Top of EXTRACTED TEXT
The impact of Covid-19 is not sector neutral. A handful of sectors have benefitted and flourished, some sectors are looking at obliteration, and the majority are facing an extremely difficult period. The automotive sector sits towards the graver end of that spectrum. Before Covid-19 it was already facing major strategic challenges: from electric vehicles, from novel business models, and the tantalising prospect of autonomous vehicles. And in the minds of many governments and consumers the automotive sector was perceived as a key contributor to climate change, while also being a major employer with all the political and economic sensitivities that entails.
The Automotive Case Study – Learnings for Boards
Fidelio brings deep expertise in the automotive sector reflected in our client assignments, advising and developing leadership teams, as well as the heritage of our senior consultants with extensive international Board, Executive and investment experience in this critical segment. As such we are well placed to see that the automotive sector provides an excellent case study for leadership and disruption.
Automotive is a microcosm of the economy at large and warrants attention from any business leader – at Board or Executive level – looking to hone their skills in transformation and crisis. It is a sector facing extreme business model risk where a profound and strategic response is required. As the world starts to recover from the epidemic, we are seeing industry players setting out their stall on how they will be contributing to building back better.
The automotive industry has traditionally lacked diversity but is now diversifying into new skill sets and shaking up old business models. It’s vital as the sector builds up a technology and digital capability that it doesn’t move backwards on gender: these industries tend to be somewhat behind the automotive sector when it comes to recruiting and developing women and diversity and inclusion more generally.
Automotive is a sector that is a very large employer, not just directly but across its vast ecosystem. Well over a quarter of manufacturing jobs in Germany are dependent on the automotive sector and its supply chain: as a consequence, business leaders in the sector need to be extremely adroit at engaging with politicians and worker representatives to navigate the way ahead. This is all the more true as geopolitical tensions increase: as a global industry it will inevitably be caught up in the trade climate between the US and China, and in the implications of Brexit.
Automotive also has the opportunity to make a very sizeable contribution to the environmental debate and to addressing climate change. Though it’s often been seen as a villain, as people rethink the need for clean mobility in a post-virus world the industry will be there with new technologies including electrification. Indeed, the scale of the upheaval gives the agile in the sector an opportunity to carve out a space with innovative solutions.
Bottom of EXTRACTED TEXT
Top of LISTED RECORDS
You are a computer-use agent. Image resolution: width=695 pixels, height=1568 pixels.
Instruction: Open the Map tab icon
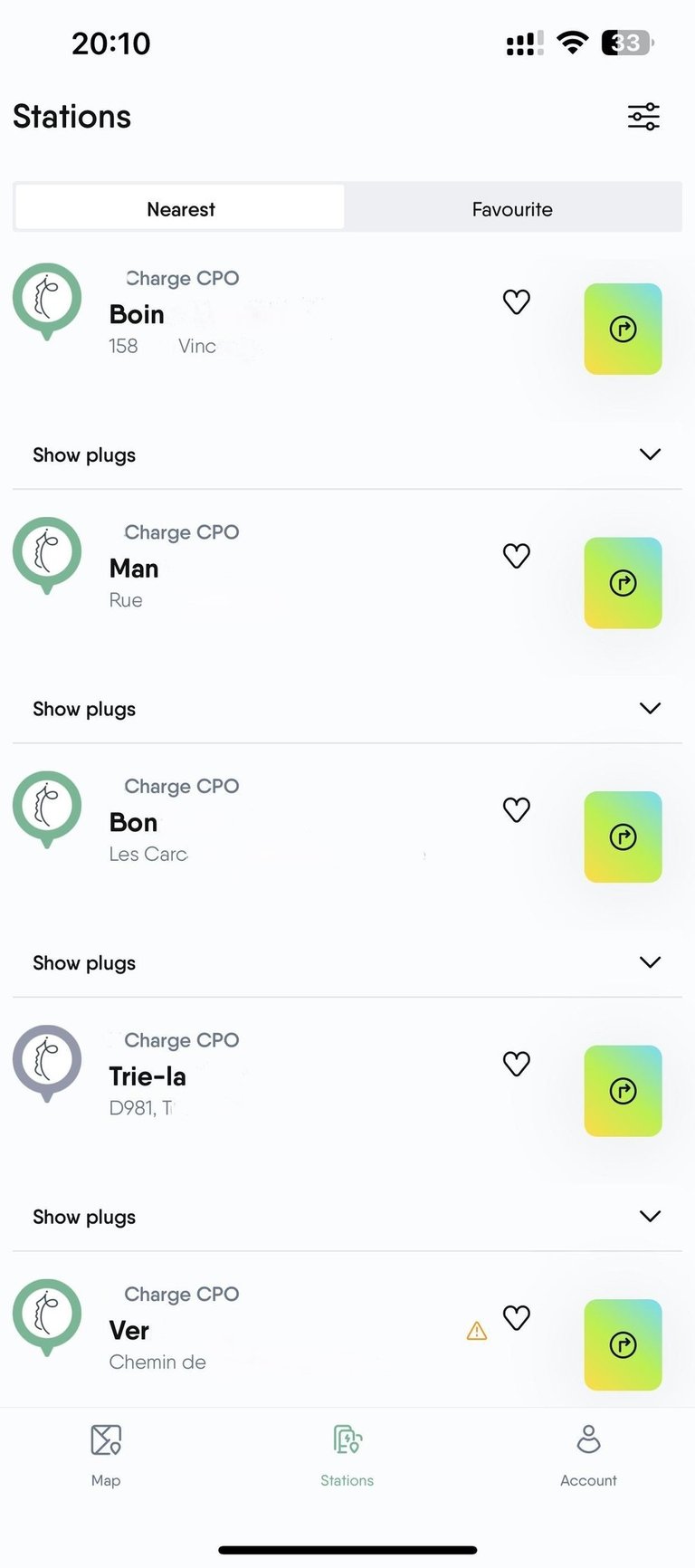click(x=106, y=1439)
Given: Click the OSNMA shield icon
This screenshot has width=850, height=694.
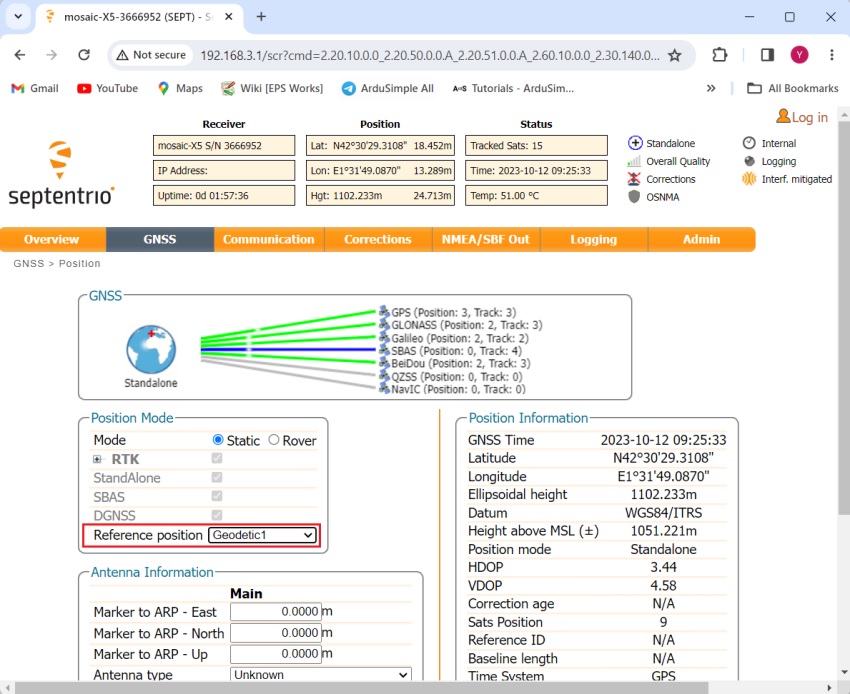Looking at the screenshot, I should point(634,197).
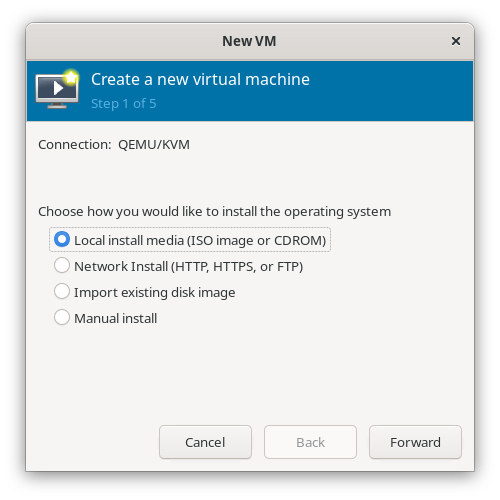
Task: Cancel the new VM wizard
Action: (x=205, y=442)
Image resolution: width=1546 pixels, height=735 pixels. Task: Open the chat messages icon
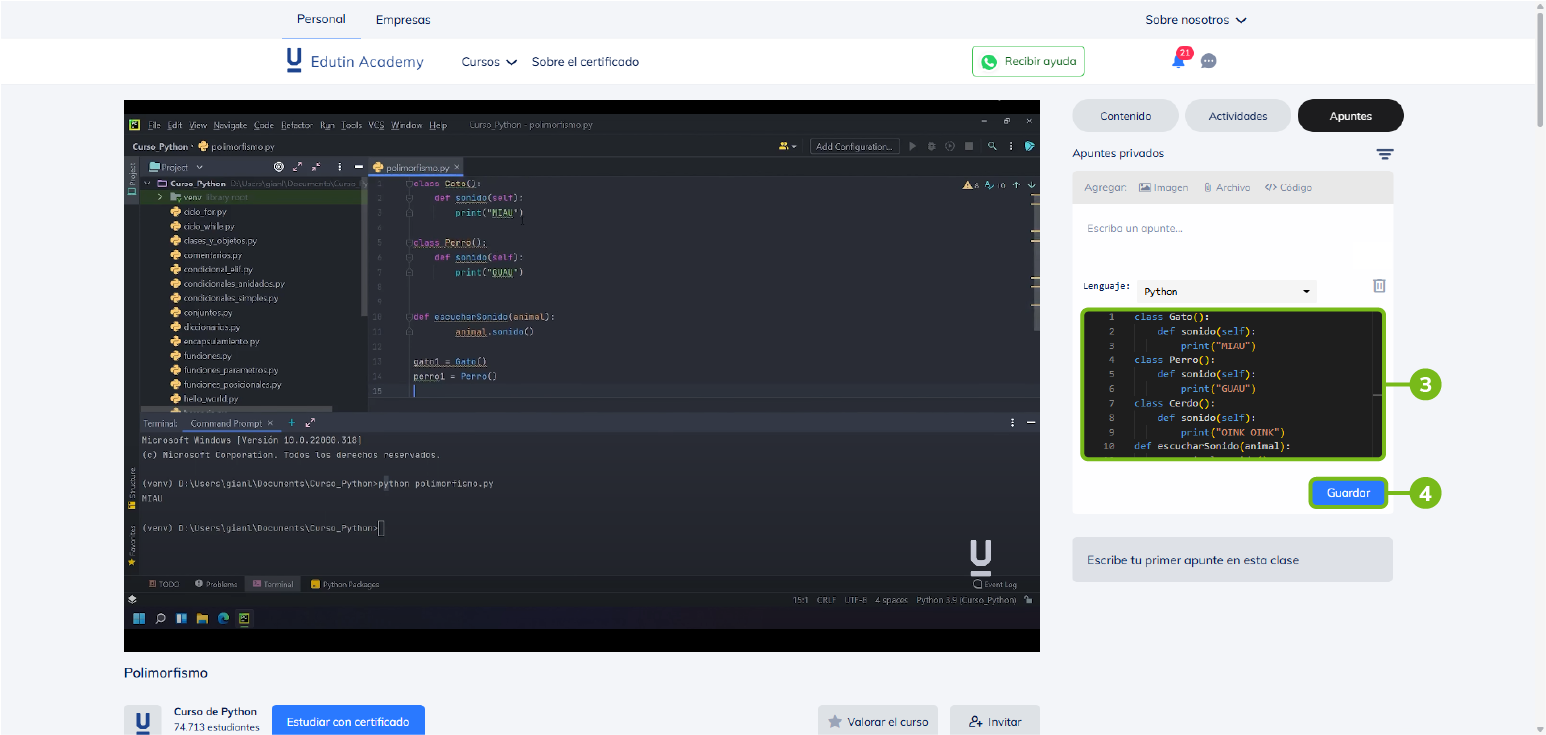(x=1208, y=61)
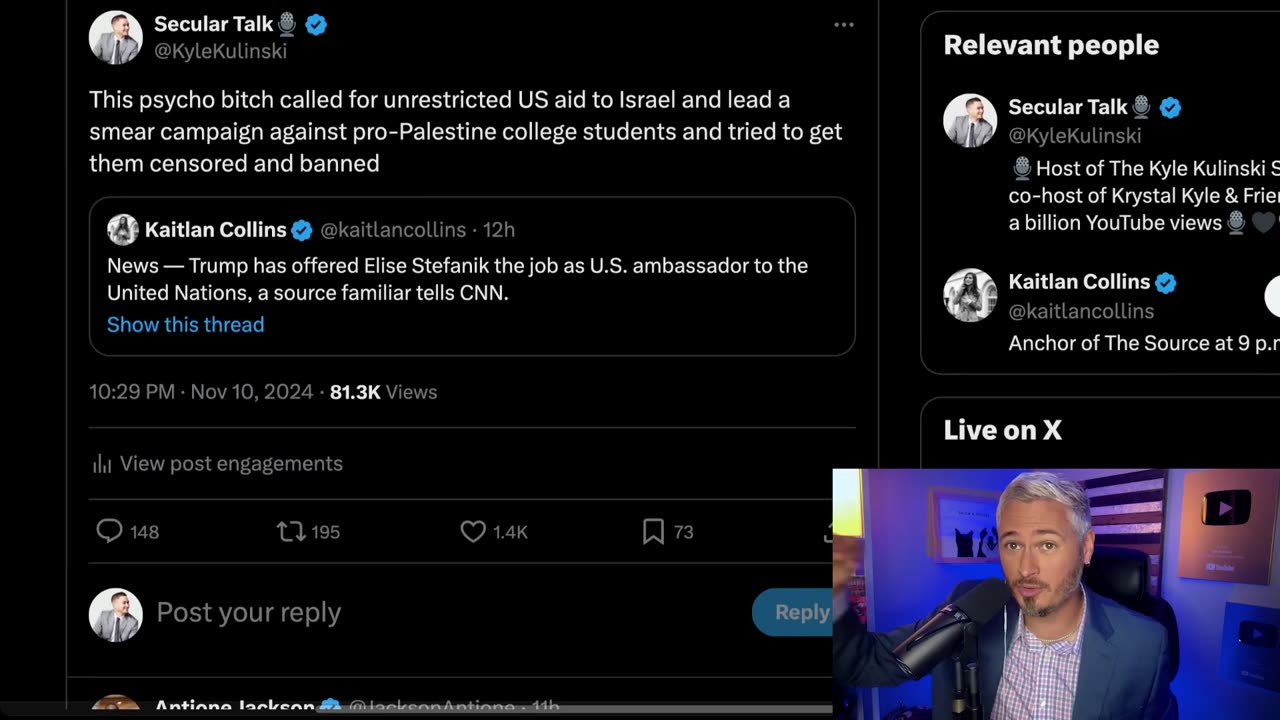Click the "Post your reply" text field
The image size is (1280, 720).
(249, 612)
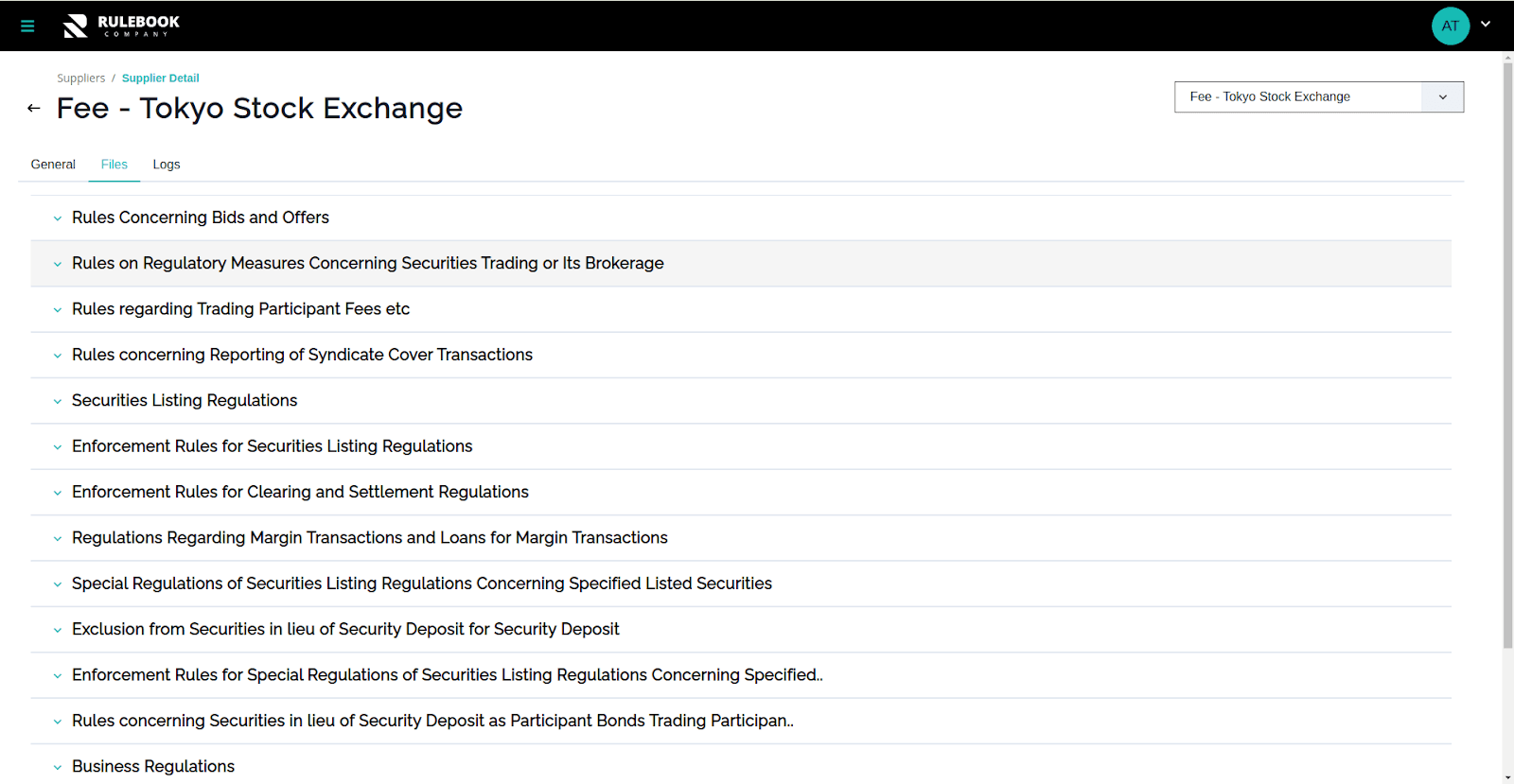Open the hamburger menu
The width and height of the screenshot is (1514, 784).
point(27,26)
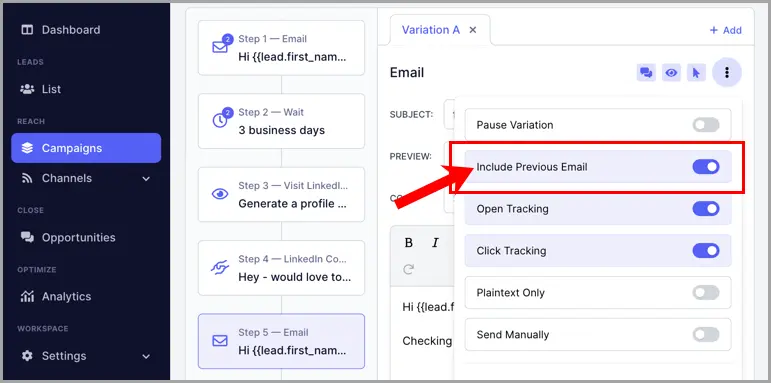Click the Step 2 Wait clock icon
Image resolution: width=771 pixels, height=383 pixels.
(220, 119)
Bottom of LISTED RECORDS
* APPLY WHAT YOU READ *
1 - List the major strategic challenges that, according to the article on the automotive sector, the sector already faced before Covid-19.
2 - Reproduce the article on the automotive sector word for word, from "The impact of" up to and including "sensitivities that entails.".
The rows come from a different source than the article on the automotive sector.

* SOLUTION SET *
1 -
- Electric vehicles
- Novel business models
- The tantalising prospect of autonomous vehicles

2 -
The impact of Covid-19 is not sector neutral. A handful of sectors have benefitted and flourished, some sectors are looking at obliteration, and the majority are facing an extremely difficult period. The automotive sector sits towards the graver end of that spectrum. Before Covid-19 it was already facing major strategic challenges: from electric vehicles, from novel business models, and the tantalising prospect of autonomous vehicles. And in the minds of many governments and consumers the automotive sector was perceived as a key contributor to climate change, while also being a major employer with all the political and economic sensitivities that entails.